* Iron ore fell to the lowest level since June 27
* Mill utilisation rate dropped to 71.13 pct last week
* Production cuts at mills may step up -analysts
BEIJING, Oct 30 (Reuters) - China’s iron ore futures dropped more than 2 percent to a four-month low on Monday and were on track for a second straight monthly drop as concerns grow about waning demand due to Beijing’s winter smog crackdown on steel mills.
The most-active iron ore contract for January delivery on the Dalian Commodity Exchange fell 2.7 percent to 427.5 yuan ($64.34) a tonne by 0247 GMT, after earlier touching 423.5 yuan a tonne, the lowest since June 27. Prices are on track for a 5 percent drop in October.
“Iron ore demand has come under pressure as steel mills stepped up production cuts,” said analysts from Hongyuan Futures in a note.

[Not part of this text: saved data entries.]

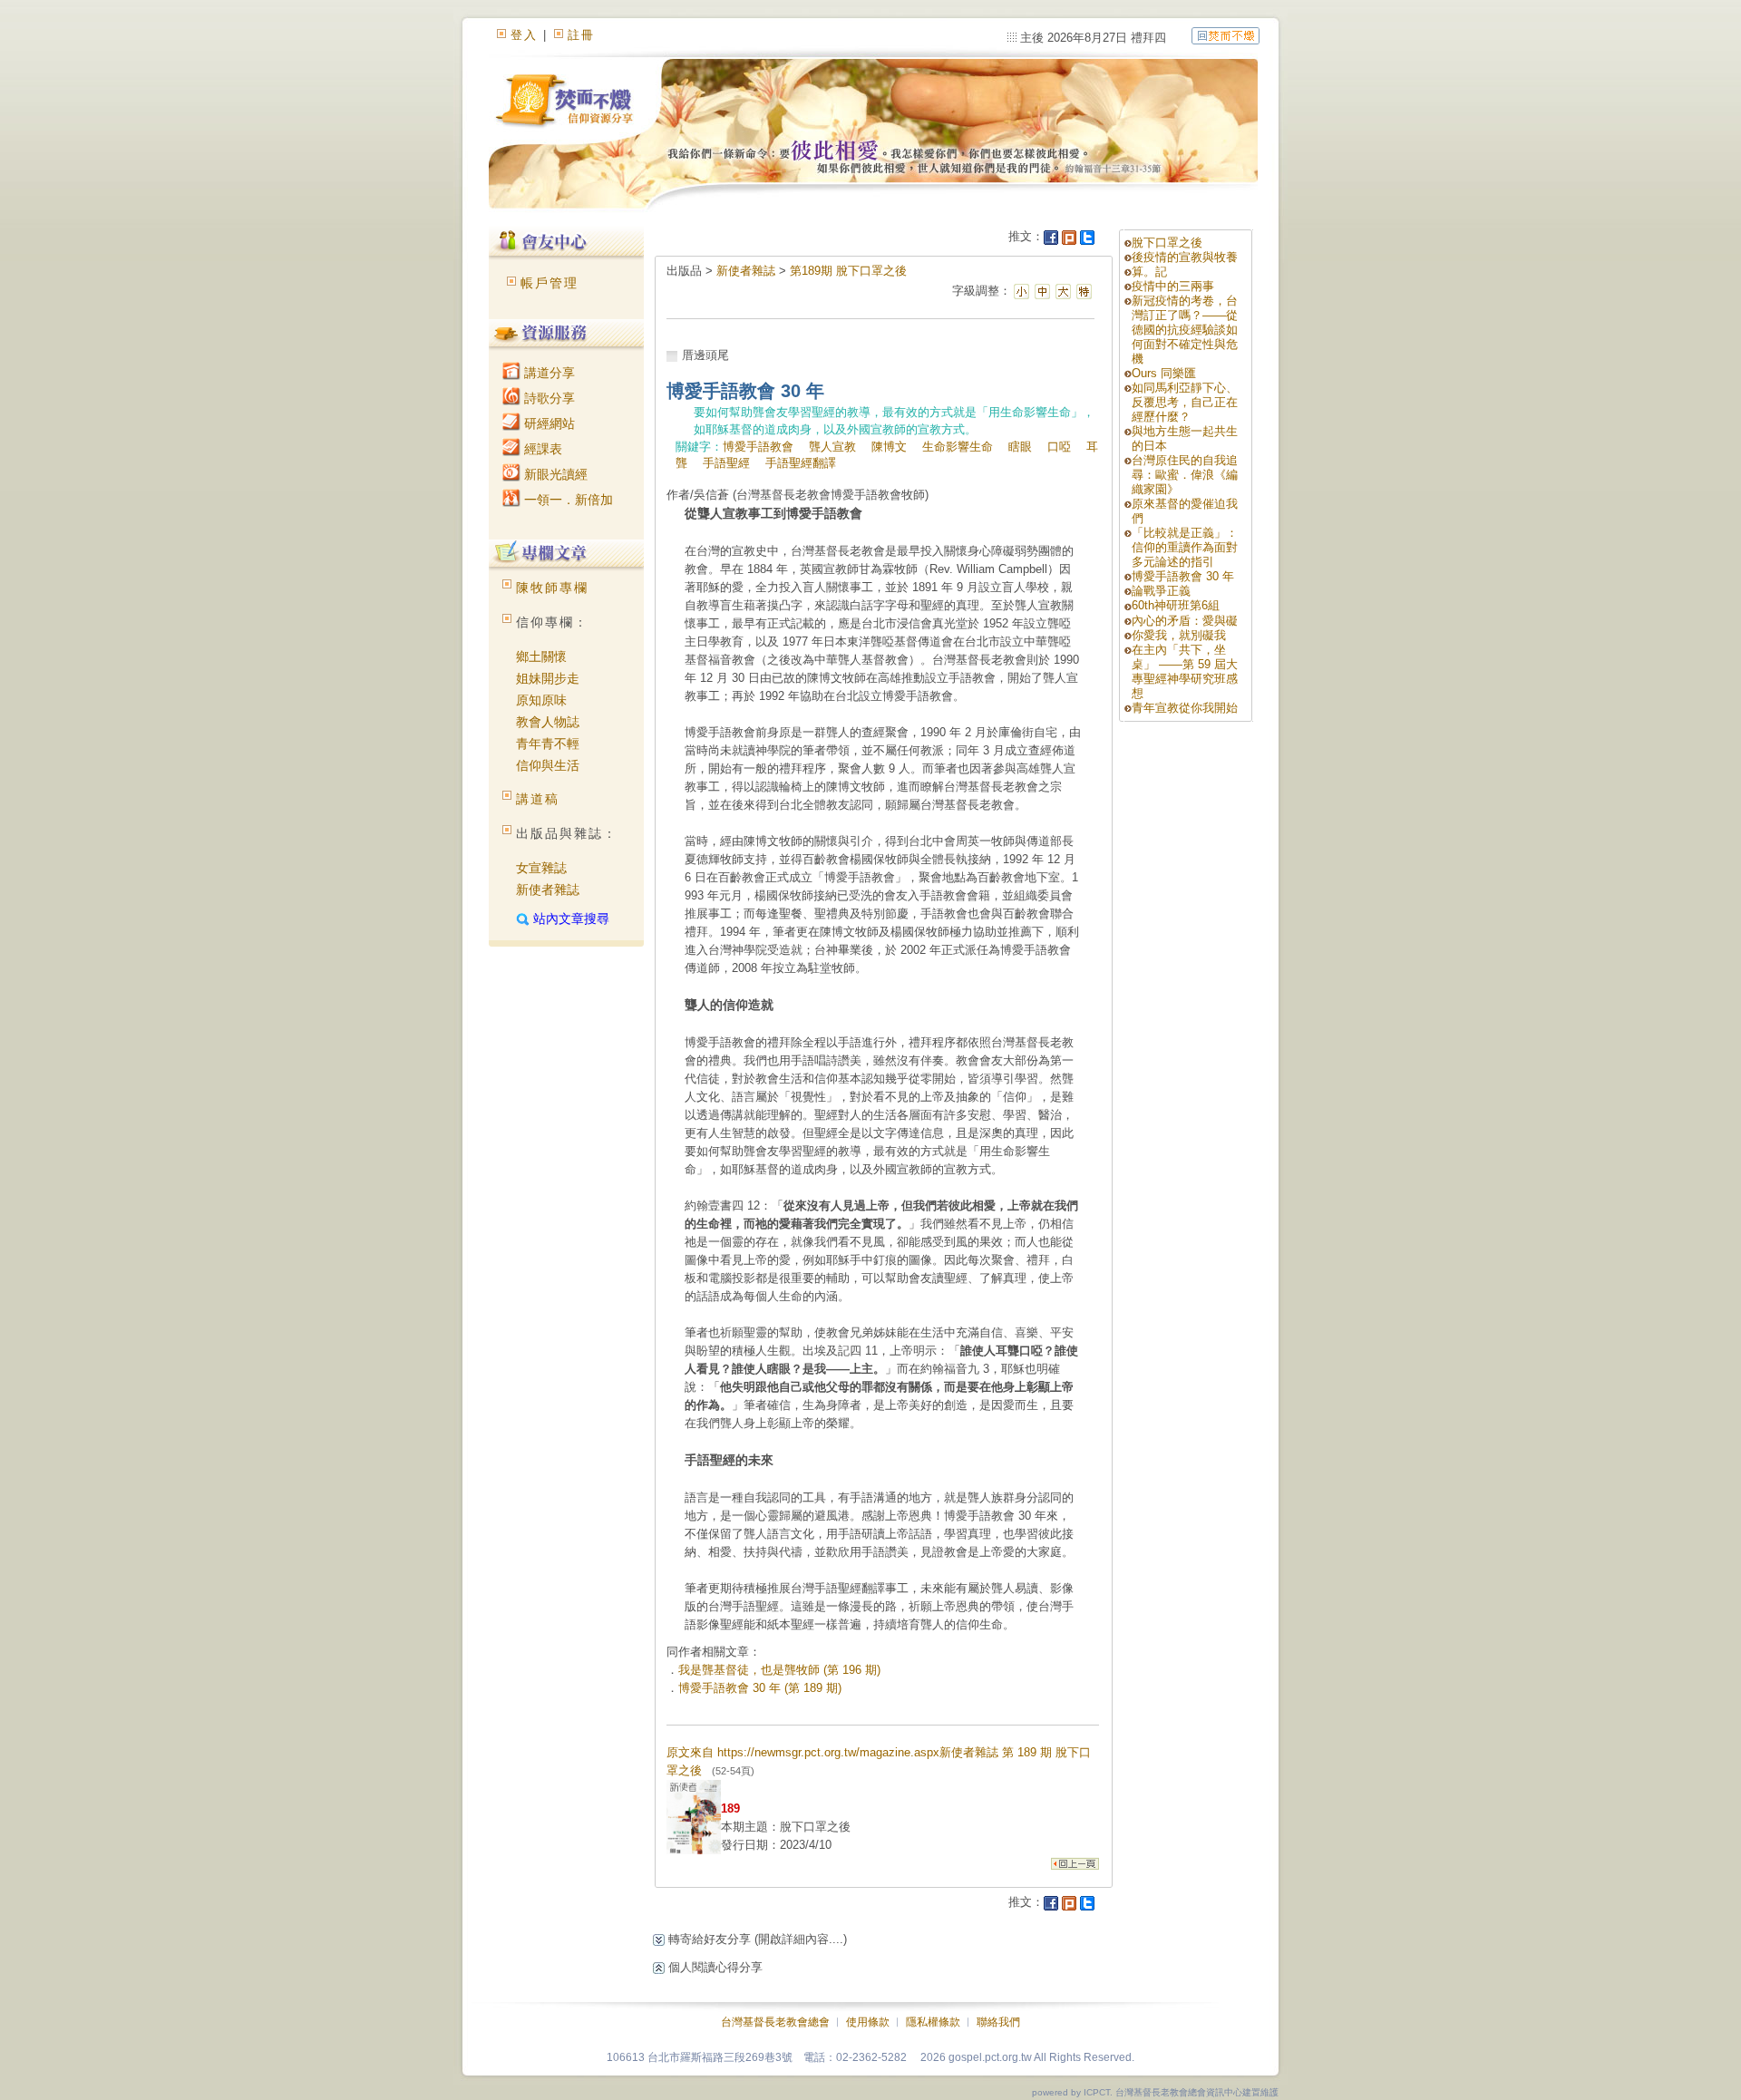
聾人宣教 (832, 446)
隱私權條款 (933, 2022)
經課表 (541, 449)
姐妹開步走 (547, 678)
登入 (524, 35)
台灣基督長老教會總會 (775, 2022)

Last week, the utilisation rate at steel mill blast furnaces across China fell to the lowest level since 2012 at 71.13 percent, and as low as 66.03 percent in the top steelmaking province of Hebei, data from Mysteel consultancy showed.

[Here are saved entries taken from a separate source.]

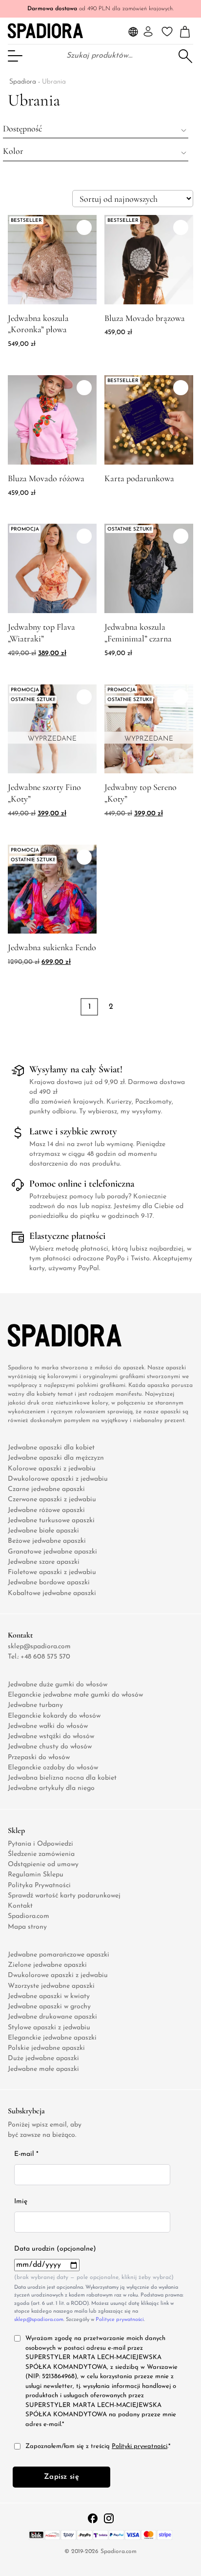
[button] (95, 128)
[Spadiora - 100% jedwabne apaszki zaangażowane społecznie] (49, 1335)
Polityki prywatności (139, 2446)
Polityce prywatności (120, 2319)
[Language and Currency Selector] (133, 31)
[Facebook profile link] (94, 2518)
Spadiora (22, 81)
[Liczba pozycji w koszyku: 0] (185, 32)
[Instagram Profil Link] (109, 2518)
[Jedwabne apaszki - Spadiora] (45, 31)
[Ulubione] (167, 32)
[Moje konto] (148, 32)
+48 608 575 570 (45, 1657)
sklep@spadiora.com (39, 1646)
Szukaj (185, 55)
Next (100, 1020)
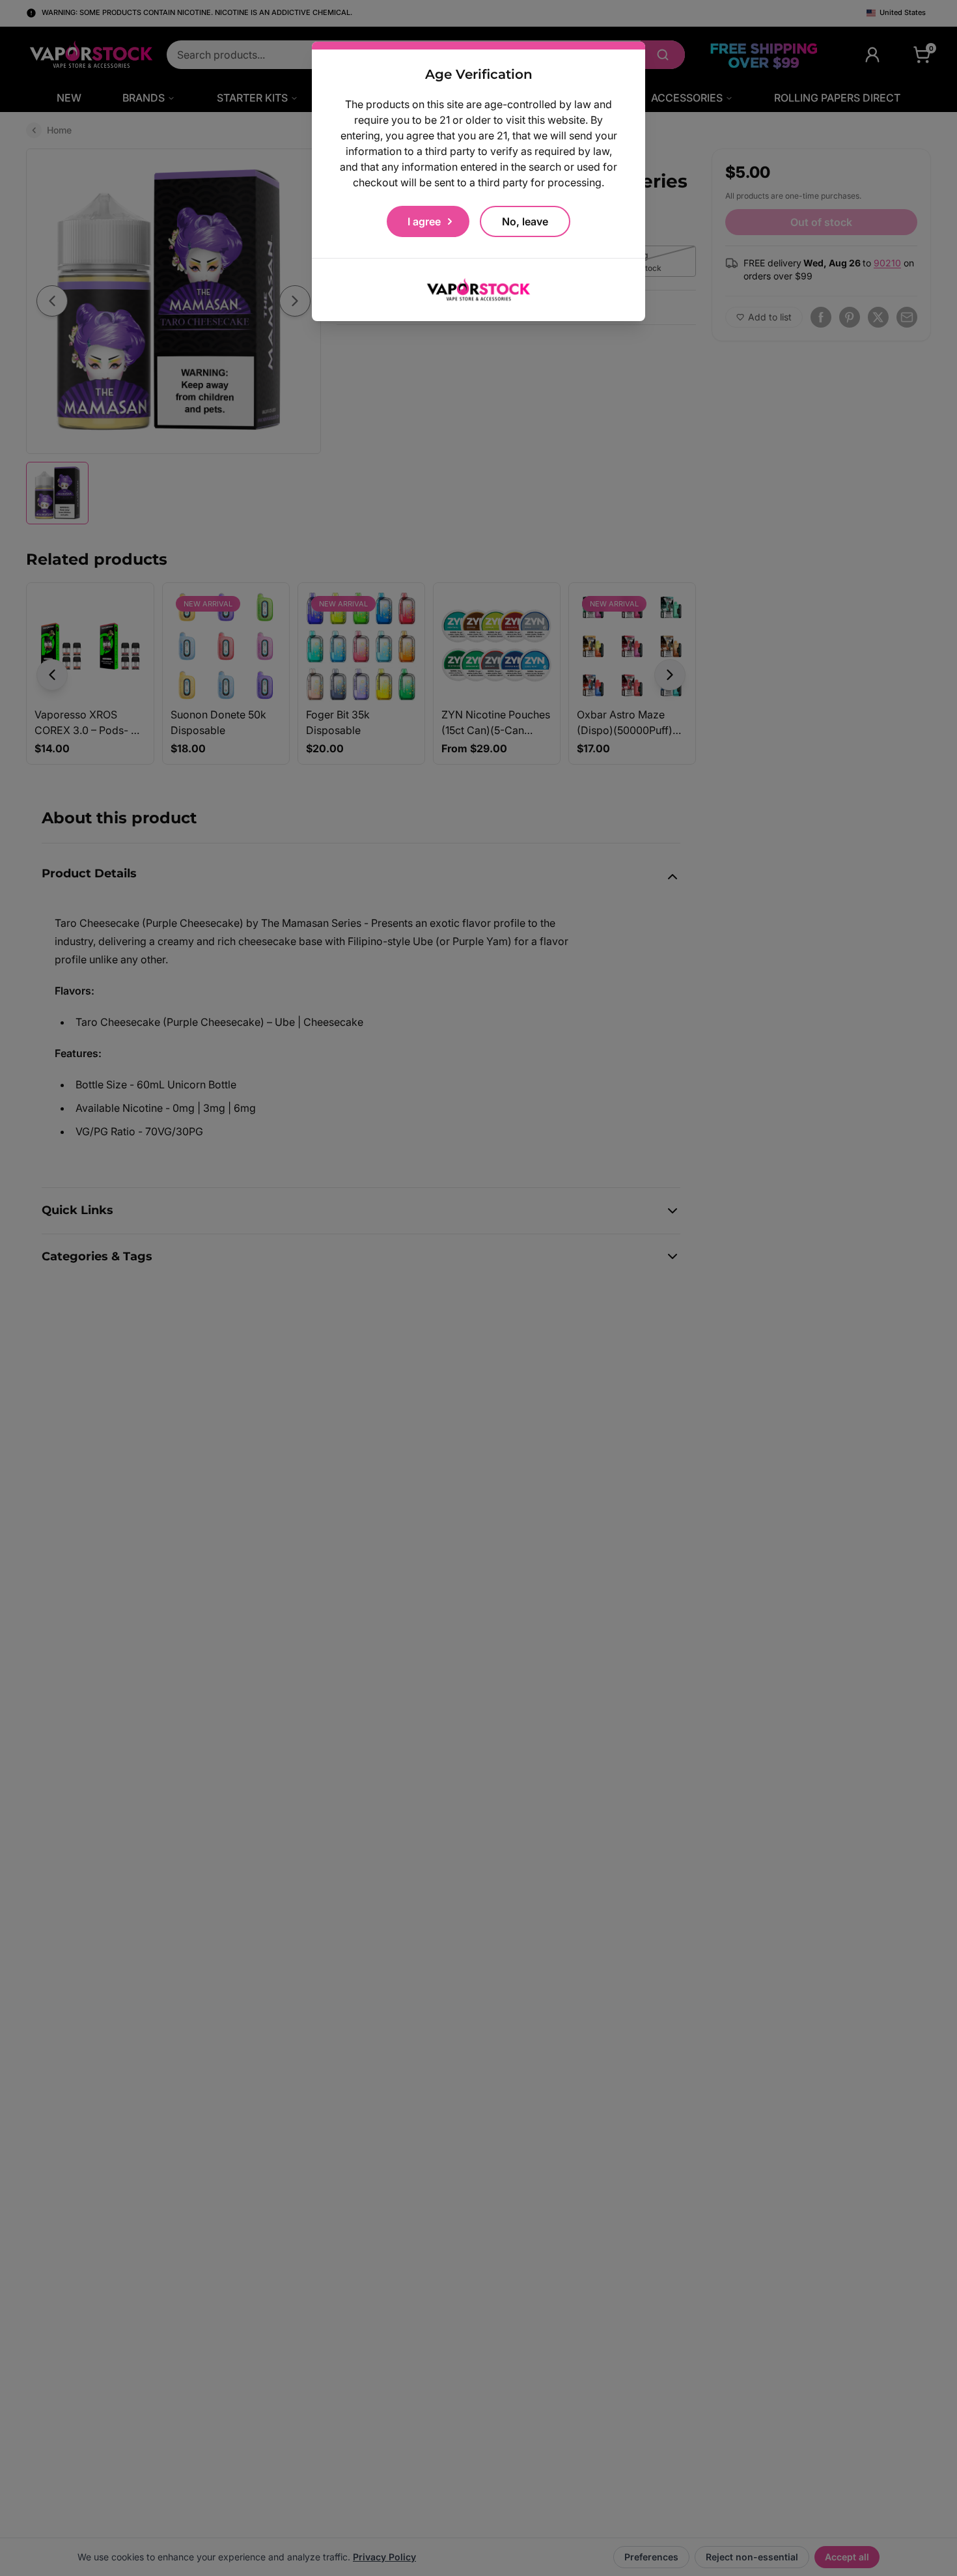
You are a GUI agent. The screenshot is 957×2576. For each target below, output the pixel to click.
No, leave (525, 221)
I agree (424, 221)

Tangshan, the country’s top steel-making city, was ordered to make deeper cuts over Oct. 24-27 as adverse weather may worsen the smog.
More rigorous pollution curbs are expected in November as manufacturers in 28 cities in northern China will be asked to stagger production to reduce pollutant emissions.
Air quality in the Beijing-Tianjin-Hebei region showed no improvement in September compared with last year, according to data from the Ministry of Environmental Protection (MEP), putting more pressure on authorities to meet politically crucial pollution reduction targets.
The most-traded steel rebar futures on the Shanghai Futures Exchange slid 1 percent to 3,583 yuan a tonne.
Spot steel rebar prices fell 0.6 percent to 4,265 yuan a tonne on Friday, according to data from Mysteel website.
“Steel output has been declining due to production cuts amid environmental orders, while demand is unstable as the peak season for construction is over,” said the Hongyuan analysts’ note.
The coking coal contract for January delivery rose 1 percent to 1,114 yuan a tonne. Coke futures slid 0.6 percent to 1,723 yuan a tonne on Monday.
“Demand for raw materials may further decrease ahead of winter as mills might cut stockpiles if production curbs continue stepping up,” said Hongyuan Futures.